Which lines run from the line with "Toggle the device toolbar icon" to the end of the entries? Write out exactly those, leaving out the pictures.

━━━ Data for the task ━━━

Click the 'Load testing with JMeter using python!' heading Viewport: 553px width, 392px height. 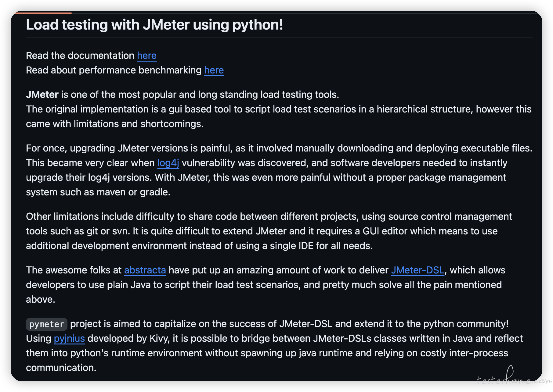pyautogui.click(x=154, y=25)
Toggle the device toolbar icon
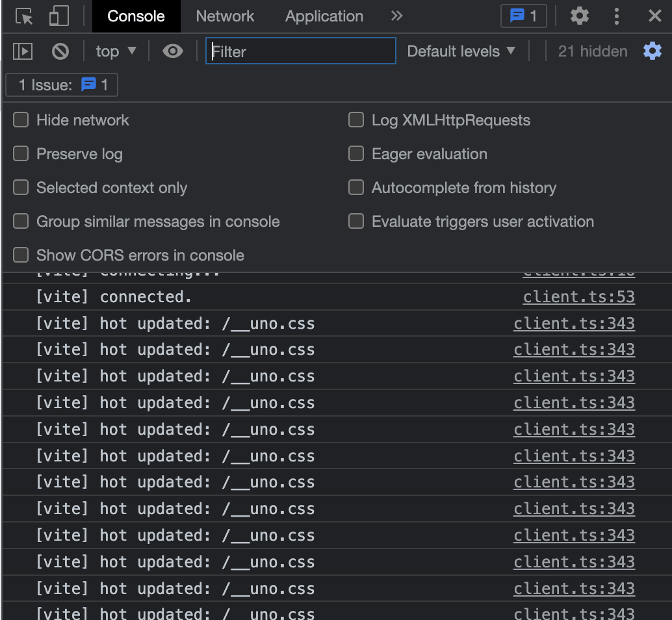 click(x=58, y=16)
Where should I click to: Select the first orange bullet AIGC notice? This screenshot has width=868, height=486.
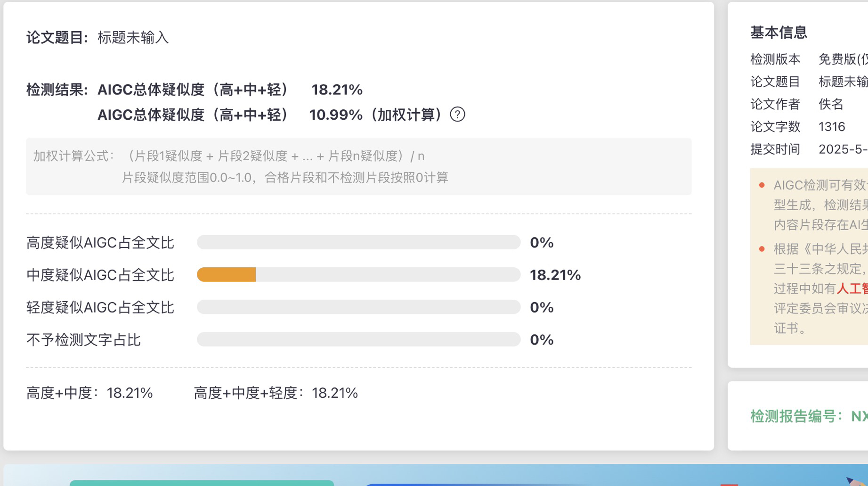[814, 205]
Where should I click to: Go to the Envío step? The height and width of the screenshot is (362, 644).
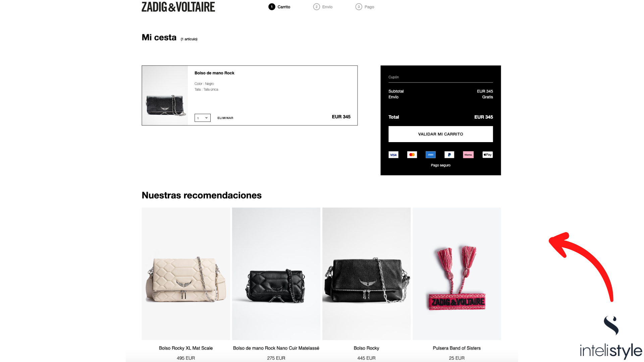click(323, 7)
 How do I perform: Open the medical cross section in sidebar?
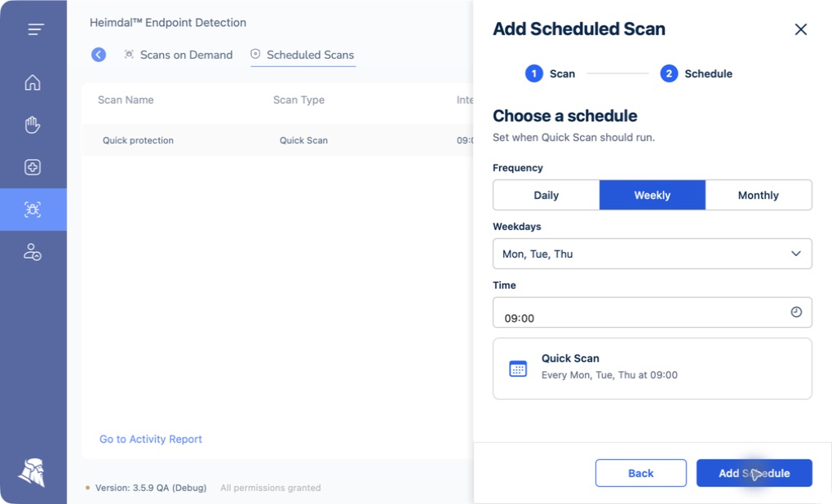tap(33, 167)
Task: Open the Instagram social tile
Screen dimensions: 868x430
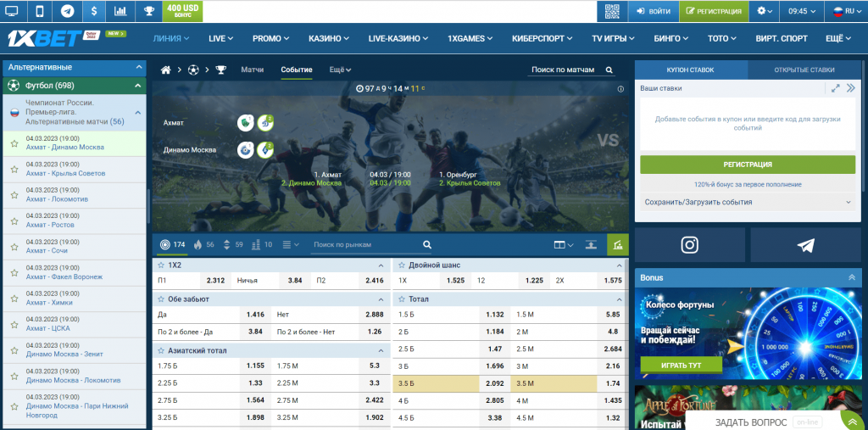Action: click(x=691, y=245)
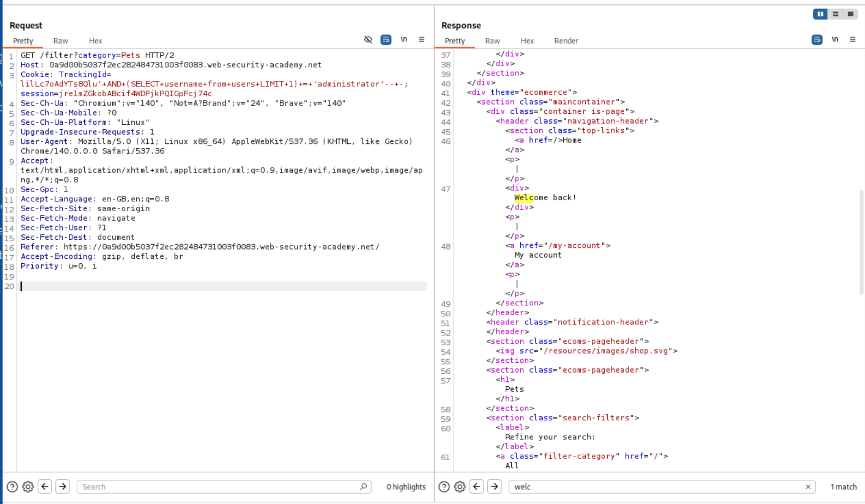Switch to top-bottom stacked layout icon
The height and width of the screenshot is (504, 865).
click(835, 14)
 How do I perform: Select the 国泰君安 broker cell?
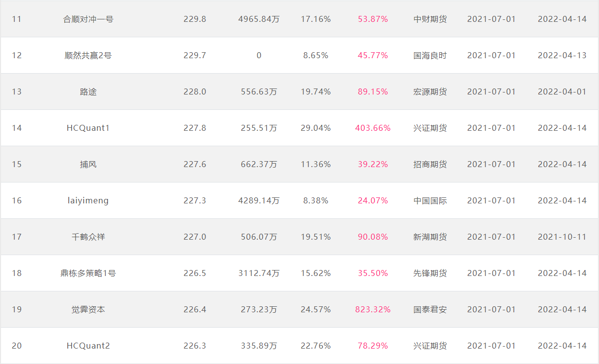[430, 309]
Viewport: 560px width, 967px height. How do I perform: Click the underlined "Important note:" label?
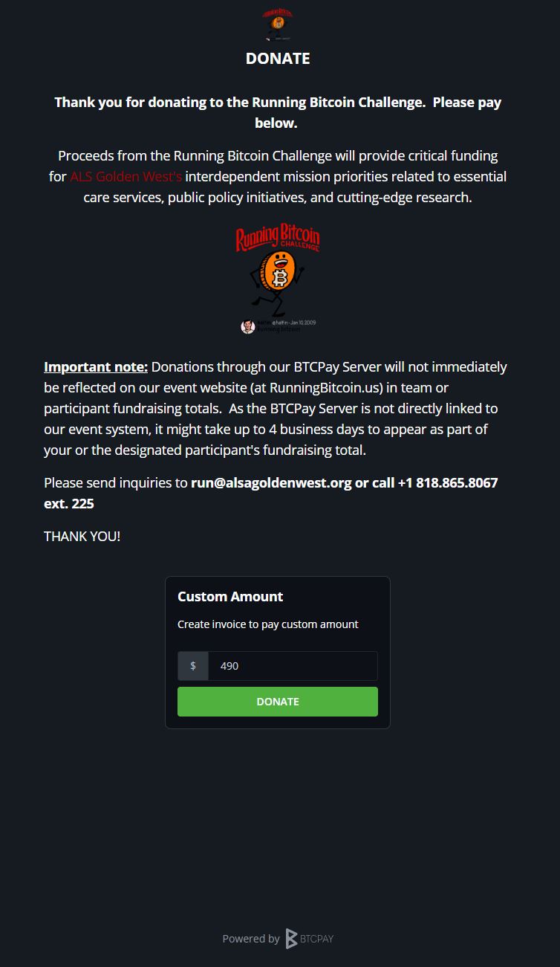(x=96, y=367)
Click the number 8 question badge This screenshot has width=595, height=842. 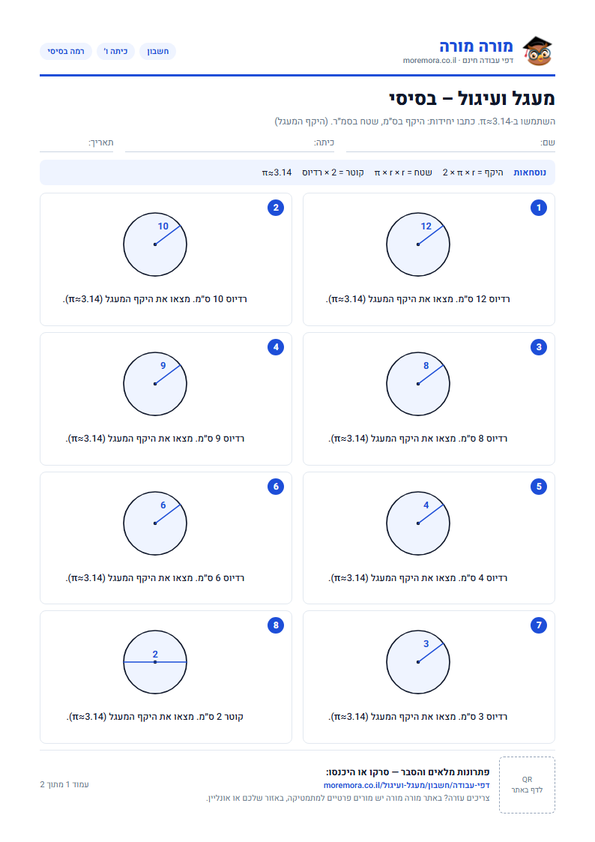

━━━

Response for this exercise:
Toggle the device toolbar icon
 click(x=58, y=16)
Where should I click to: Select the first orange bullet AIGC notice? This screenshot has width=868, height=486.
[814, 205]
Where should I click to: Go to the Envío step? The height and width of the screenshot is (362, 644).
click(323, 7)
 How do I perform: Open the medical cross section in sidebar?
tap(33, 167)
Task: Open the Instagram social tile
Screen dimensions: 868x430
Action: click(x=691, y=245)
Switch to top-bottom stacked layout icon
The height and width of the screenshot is (504, 865).
click(835, 14)
 How do I perform: Select the 国泰君安 broker cell?
[430, 309]
Viewport: 560px width, 967px height. How do I perform: Click the underlined "Important note:" label?
(x=96, y=367)
Click the number 8 question badge This screenshot has width=595, height=842. 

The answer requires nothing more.